▶ _What the task requires_:
All of the entries need to be repeated exactly. Leave nothing out.

Dataset entries:
==================================================
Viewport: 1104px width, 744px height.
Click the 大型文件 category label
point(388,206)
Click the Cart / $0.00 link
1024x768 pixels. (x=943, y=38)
==================================================
▶ _Response to the task_:
Viewport: 1104px width, 744px height.
Click the 大型文件 category label
point(388,206)
Click the Cart / $0.00 link
1024x768 pixels. (x=943, y=38)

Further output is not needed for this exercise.